Create forecasted metric-value alerting policies

This document describes how to use the Google Cloud console to create an alerting policy that sends notifications and generates an alert when the policy predicts that the threshold will be violated within the upcoming forecast window. A forecast predicts whether or not a time series will violate a threshold within a forecast window, which is a time period in the future. The forecast window can range from 1 hour (3,600 seconds) to 2.5 days (216,000 seconds).

This content does not apply to log-based alerting policies. For information about log-based alerting policies, which notify you when a particular message appears in your logs, see Monitoring your logs.

This document doesn't describe the following:

About forecast conditions

You can use forecasting when monitoring most metrics. However, when you monitor a constrained resource, like quota, disk space, or memory usage, a forecast condition can notify you before the threshold is violated. That capability gives you more time to respond to how that constrained resource is being consumed before the threshold is violated.

For each time series that a forecast condition monitors, the condition instantiates a decision algorithm. After that algorithm is trained, it generates a forecast each time the condition is evaluated. Each forecast is a prediction that their time series will violate, or won't violate, the threshold within the forecast window. If a monitored time series has a regular periodicity, then the decision algorithm for that time series incorporates the periodic behavior into its forecasts.

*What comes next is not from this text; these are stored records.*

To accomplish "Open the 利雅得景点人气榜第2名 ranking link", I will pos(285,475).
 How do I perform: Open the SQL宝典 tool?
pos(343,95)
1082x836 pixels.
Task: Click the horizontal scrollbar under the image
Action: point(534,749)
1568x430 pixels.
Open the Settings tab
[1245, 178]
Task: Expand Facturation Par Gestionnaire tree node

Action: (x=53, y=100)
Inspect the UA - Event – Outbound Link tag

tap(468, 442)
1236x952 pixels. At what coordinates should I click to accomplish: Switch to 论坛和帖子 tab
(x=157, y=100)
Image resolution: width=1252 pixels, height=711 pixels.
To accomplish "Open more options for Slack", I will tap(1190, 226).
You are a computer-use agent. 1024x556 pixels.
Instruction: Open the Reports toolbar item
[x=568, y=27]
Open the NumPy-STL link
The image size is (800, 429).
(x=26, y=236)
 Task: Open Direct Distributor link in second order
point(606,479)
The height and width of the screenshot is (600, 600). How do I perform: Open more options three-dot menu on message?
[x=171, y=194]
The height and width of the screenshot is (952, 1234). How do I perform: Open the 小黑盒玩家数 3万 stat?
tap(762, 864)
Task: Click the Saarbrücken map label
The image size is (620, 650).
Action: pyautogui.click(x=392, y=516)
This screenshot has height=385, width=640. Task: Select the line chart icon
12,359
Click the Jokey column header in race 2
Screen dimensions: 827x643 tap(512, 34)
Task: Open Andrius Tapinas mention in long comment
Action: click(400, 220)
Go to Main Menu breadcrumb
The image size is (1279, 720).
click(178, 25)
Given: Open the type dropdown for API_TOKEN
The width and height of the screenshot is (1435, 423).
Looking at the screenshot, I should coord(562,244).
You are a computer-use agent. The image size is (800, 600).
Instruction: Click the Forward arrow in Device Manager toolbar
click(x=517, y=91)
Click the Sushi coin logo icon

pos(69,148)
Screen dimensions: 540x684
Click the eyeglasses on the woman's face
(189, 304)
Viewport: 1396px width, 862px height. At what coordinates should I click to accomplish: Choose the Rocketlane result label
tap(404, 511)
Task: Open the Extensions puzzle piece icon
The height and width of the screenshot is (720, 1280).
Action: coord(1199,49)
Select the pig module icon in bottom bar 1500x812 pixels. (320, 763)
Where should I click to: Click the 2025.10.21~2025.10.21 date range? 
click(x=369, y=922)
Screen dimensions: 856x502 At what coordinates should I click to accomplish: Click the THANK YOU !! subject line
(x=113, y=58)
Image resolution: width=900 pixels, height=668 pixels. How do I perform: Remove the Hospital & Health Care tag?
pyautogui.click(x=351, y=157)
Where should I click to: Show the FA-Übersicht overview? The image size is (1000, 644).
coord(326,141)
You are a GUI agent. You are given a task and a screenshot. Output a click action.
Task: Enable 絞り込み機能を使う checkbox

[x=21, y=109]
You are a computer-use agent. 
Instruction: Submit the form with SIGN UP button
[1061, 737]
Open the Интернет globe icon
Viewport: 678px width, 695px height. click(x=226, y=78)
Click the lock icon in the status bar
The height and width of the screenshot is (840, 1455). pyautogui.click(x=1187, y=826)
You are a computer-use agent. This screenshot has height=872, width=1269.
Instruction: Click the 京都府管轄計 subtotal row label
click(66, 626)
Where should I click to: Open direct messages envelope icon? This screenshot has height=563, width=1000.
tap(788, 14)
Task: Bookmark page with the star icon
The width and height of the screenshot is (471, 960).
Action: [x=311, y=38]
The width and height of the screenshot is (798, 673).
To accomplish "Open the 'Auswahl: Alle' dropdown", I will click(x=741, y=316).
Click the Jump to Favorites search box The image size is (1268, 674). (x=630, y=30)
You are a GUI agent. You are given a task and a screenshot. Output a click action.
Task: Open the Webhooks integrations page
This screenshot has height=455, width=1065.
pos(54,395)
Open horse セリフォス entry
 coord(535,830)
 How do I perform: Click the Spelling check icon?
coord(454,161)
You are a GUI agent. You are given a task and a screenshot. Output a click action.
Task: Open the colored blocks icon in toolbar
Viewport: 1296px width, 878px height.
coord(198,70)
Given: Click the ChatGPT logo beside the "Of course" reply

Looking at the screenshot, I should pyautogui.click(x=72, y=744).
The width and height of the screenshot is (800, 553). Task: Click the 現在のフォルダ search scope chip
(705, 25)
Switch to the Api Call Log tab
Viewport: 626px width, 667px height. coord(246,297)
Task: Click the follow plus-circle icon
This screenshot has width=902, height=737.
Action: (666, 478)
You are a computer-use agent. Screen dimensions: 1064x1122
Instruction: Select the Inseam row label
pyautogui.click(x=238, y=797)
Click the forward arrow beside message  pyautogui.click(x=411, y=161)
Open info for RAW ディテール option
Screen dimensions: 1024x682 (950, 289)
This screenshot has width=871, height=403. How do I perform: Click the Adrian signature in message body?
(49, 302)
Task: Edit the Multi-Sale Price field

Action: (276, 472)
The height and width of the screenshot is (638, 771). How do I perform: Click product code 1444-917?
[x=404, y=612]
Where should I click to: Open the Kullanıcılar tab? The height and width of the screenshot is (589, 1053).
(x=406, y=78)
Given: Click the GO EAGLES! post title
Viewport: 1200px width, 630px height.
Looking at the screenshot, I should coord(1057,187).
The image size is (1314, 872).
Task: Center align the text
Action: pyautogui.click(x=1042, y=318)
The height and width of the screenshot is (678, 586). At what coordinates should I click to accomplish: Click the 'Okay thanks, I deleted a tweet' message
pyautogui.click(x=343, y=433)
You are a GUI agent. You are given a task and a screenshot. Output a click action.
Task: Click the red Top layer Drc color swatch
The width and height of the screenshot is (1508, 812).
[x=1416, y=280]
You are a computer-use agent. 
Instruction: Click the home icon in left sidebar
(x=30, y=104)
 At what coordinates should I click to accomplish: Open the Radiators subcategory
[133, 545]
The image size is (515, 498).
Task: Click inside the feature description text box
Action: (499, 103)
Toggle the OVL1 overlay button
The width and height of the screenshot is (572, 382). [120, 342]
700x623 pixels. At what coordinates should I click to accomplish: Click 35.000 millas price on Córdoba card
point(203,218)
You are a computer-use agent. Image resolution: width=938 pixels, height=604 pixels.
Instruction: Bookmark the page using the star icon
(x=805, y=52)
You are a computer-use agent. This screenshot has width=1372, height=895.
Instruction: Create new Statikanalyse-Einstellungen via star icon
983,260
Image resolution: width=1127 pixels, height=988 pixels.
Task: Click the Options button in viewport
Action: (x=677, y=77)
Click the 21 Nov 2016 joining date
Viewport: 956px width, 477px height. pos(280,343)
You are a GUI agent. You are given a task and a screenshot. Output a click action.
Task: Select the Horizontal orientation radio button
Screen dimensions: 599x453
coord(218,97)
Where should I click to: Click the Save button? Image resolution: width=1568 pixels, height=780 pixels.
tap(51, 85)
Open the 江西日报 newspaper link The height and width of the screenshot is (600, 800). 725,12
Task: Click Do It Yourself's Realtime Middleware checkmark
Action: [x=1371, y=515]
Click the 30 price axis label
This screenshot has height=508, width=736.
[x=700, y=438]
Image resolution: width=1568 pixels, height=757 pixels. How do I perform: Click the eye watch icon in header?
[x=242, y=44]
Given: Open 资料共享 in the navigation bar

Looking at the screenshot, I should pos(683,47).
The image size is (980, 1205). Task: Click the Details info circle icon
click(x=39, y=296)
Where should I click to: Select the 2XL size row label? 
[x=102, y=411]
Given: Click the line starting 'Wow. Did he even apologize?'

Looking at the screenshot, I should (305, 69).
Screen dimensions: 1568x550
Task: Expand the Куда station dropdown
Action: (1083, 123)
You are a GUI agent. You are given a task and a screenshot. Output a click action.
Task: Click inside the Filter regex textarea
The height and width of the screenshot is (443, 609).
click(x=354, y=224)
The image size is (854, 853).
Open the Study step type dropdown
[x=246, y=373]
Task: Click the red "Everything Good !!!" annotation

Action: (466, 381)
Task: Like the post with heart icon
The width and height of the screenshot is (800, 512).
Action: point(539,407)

A forecast condition can trigger when either, or both, of the following occur:

  • All values of a time series during a specific duration window violate the threshold.
  • All forecasts for a specific time series that are made in a duration window predict that the time series will violate the threshold within the forecast window.

The initial training time for a decision algorithm is twice the length of the forecast window. For example, if the forecast window is one hour, then two hours of training time are required. The decision algorithm for each time series is trained independently. While a decision algorithm is being trained, its time series can trigger the condition only when the values of the time series violate the threshold for the specified duration window.

After the initial training is completed, each decision algorithm is continually trained using data that spans up to six times the length of the forecast window. For example, when the forecast window is one hour, the most recent six hours of data are used during continual training.

When you configure a forecast condition and then data stops arriving for more than 10 minutes, forecasting is disabled and the condition operates as a metric-threshold condition.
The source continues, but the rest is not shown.